Determining the Right to Be Personal Representative
Minnesota Probate Practice
Priority is simply a recognition of status. Holding the highest priority does not automatically grant the most prior person the right to be the personal representative of the estate. That decision is ultimately left to the court’s determination.
In both formal probate and informal probate proceedings, persons who are not disqualified have priority for appointment in the following order:
1. the person with priority as determined by a probated will, including a person nominated by a power conferred in a will;
2. the surviving spouse of the decedent who is a devisee of the decedent;
3. other devisees of the decedent;
4. the surviving spouse of the decedent;
5. other heirs of the decedent;
6. at least 45 days after the death of the decedent, any creditor;
7. at least 90 days after the death of the decedent, any conservator of the decedent who has not been discharged, under certain circumstances.
Objecting to the Appointment of a Personal Representative
An objection to an appointment can be made only in formal proceedings. To proceed informally, all objections must be worked out by the parties before continuing. If all of the parties cannot work out the problems, then the probate has no choice but to go formally (and usually at greater expense to the estate).

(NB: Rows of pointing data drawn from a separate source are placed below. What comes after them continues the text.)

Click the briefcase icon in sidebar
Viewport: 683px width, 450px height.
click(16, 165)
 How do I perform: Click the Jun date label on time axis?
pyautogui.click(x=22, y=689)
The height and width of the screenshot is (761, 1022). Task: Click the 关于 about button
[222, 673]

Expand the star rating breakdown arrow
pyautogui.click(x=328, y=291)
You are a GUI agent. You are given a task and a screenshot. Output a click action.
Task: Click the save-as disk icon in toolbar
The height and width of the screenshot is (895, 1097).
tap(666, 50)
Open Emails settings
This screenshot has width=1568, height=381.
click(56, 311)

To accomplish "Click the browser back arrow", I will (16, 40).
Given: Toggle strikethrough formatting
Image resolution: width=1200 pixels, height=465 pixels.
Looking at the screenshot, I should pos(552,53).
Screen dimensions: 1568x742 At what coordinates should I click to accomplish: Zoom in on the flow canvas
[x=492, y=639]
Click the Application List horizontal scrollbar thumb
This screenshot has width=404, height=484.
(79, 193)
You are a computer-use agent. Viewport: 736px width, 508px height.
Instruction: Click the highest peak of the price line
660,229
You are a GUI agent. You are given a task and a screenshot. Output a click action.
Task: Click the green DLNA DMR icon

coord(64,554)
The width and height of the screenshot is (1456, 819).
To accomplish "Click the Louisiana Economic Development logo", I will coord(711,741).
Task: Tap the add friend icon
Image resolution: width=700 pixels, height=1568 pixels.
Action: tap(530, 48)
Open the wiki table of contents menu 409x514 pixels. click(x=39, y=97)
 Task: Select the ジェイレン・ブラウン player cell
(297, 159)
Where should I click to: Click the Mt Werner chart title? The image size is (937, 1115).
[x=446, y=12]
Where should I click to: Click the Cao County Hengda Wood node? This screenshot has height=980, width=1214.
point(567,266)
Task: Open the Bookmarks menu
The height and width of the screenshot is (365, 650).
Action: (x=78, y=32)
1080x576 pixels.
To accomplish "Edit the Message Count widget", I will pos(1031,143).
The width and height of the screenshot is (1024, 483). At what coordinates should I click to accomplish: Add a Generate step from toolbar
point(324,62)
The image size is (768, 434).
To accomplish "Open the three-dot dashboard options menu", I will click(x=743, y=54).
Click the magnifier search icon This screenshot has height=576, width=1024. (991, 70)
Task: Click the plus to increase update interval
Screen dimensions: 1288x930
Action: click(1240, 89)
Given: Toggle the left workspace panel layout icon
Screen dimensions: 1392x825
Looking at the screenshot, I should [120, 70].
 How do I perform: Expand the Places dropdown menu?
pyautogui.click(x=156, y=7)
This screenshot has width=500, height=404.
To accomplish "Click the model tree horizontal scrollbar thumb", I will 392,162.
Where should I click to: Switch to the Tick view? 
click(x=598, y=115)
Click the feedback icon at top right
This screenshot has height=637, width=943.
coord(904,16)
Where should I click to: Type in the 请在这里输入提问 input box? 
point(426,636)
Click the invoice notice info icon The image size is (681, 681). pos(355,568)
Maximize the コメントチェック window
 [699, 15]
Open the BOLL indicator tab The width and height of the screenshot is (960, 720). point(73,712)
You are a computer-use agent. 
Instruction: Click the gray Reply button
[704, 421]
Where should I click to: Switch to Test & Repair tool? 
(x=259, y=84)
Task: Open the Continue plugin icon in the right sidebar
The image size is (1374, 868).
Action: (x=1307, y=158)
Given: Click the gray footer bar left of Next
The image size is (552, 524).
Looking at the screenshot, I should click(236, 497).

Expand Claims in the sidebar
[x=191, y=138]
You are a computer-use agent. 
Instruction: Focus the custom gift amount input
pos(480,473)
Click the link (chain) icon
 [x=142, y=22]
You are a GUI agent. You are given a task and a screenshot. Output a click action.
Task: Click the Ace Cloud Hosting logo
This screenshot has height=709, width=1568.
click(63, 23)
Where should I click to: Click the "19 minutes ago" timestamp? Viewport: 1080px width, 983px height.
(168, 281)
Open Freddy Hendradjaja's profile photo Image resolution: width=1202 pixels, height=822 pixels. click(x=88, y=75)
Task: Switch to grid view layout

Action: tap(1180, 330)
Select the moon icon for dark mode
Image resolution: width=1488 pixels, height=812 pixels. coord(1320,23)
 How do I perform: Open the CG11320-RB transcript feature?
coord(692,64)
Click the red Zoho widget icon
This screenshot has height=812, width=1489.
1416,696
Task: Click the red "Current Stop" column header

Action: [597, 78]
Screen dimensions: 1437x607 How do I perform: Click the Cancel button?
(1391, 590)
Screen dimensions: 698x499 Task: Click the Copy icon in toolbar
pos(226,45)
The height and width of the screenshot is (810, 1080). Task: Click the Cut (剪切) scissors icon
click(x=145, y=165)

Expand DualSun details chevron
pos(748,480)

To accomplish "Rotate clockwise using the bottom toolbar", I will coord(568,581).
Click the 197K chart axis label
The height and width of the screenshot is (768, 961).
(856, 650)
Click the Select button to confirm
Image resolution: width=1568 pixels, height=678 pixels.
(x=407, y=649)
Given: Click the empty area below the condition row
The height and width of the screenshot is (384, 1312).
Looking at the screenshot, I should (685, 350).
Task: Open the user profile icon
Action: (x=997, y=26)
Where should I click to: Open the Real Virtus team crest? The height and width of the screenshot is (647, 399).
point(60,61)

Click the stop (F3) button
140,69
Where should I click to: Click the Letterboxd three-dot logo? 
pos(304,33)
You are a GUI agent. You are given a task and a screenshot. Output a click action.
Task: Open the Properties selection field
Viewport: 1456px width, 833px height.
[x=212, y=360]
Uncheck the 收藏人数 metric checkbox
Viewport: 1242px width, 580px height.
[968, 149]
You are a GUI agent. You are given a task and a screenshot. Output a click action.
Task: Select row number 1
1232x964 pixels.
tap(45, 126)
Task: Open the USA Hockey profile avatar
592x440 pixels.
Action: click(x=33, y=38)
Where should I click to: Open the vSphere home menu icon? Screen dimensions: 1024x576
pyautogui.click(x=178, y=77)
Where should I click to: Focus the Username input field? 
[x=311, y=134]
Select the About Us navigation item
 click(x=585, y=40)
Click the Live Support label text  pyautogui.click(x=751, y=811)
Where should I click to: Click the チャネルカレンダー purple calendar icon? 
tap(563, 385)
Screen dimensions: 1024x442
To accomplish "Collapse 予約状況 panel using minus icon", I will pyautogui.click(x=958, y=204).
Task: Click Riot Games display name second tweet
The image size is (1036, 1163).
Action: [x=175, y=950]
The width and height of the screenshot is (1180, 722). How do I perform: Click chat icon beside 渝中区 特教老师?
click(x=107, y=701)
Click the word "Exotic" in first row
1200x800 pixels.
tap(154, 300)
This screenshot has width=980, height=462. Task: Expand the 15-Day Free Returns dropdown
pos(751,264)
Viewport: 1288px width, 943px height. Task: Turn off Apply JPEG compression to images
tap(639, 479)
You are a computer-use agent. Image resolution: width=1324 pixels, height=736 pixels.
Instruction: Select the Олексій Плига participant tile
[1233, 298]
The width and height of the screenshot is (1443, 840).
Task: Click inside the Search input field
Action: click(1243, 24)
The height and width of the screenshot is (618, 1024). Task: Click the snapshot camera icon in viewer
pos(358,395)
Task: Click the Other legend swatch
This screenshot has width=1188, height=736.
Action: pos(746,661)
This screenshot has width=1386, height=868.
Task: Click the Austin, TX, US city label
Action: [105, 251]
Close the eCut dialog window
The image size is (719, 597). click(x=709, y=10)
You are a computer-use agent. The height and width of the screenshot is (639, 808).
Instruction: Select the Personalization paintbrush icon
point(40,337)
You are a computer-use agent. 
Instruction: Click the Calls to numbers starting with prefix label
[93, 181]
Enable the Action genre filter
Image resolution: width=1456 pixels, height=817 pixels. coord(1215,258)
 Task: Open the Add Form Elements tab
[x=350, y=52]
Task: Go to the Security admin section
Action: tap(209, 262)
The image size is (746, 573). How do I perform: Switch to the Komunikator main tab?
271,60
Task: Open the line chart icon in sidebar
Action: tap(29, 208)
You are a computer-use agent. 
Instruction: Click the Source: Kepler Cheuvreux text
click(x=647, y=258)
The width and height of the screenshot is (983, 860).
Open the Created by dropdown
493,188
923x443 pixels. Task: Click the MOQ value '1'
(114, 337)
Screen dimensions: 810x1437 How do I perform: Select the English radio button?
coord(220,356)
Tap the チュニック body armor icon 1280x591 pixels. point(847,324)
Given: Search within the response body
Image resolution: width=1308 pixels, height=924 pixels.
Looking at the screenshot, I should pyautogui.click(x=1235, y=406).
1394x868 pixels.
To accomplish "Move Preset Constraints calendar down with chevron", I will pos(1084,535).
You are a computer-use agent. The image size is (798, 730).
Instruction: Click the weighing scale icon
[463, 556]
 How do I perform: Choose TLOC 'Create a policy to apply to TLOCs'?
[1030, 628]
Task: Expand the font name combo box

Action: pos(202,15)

If there is an objection, the priorities stated above apply, except that if the estate appears to be more than adequate to meet exemptions and costs of administration but inadequate to discharge anticipated unsecured claims, the court, on petition of creditors, may appoint any qualified person; or, in case of objection to appointment of a person other than one whose priority is determined by will by an heir or devisee appearing to have a substantial interest in the estate, the court may appoint a person who is acceptable to heirs and devisees whose interests in the estate appear to be worth in total more than half of the probable distributable value, or, in default of this accord any suitable person.
Transferring, Nominating, & Renouncing
Certain person who would otherwise be entitled to priority may nominate a qualified person to act as personal representative. Only the spouse, devisees, and other heirs may grant priority to third persons.
Any person with valid priority may renounce the right to nominate or to an appointment by appropriate writing filed with the court. When two or more persons share a priority, those who do not renounce must concur in nominating another as personal representative. The concurrence of nomination will effectively act as a renunciation.
Conservators & Guardians
Conservators of the estates of protected persons, or if there is no conservator, any guardian except a guardian ad litem of a minor or incapacitated person, may exercise the same right to nominate, to object to another's appointment, or to participate in determining the preference of a majority in interest of the heirs and devisees that the protected person or ward would have if qualified for appointment.
When Formal Proceeding Is Required
Appointment of one who does not have priority, including priority resulting from disclaimer, renunciation or nomination determined pursuant to this section, may be made only in formal proceedings. Before appointing one without priority, the court must determine that those having priority, although given notice of the proceedings, have failed to request appointment or to nominate another for appointment, and that administration is necessary.
Ineligible for Appointment as Personal Representative
The personal representative may not be under age eighteen. The court will also not appoint any person as the personal representative whom it finds to be unqualified or otherwise unsuitable to act as the personal representative of the estate.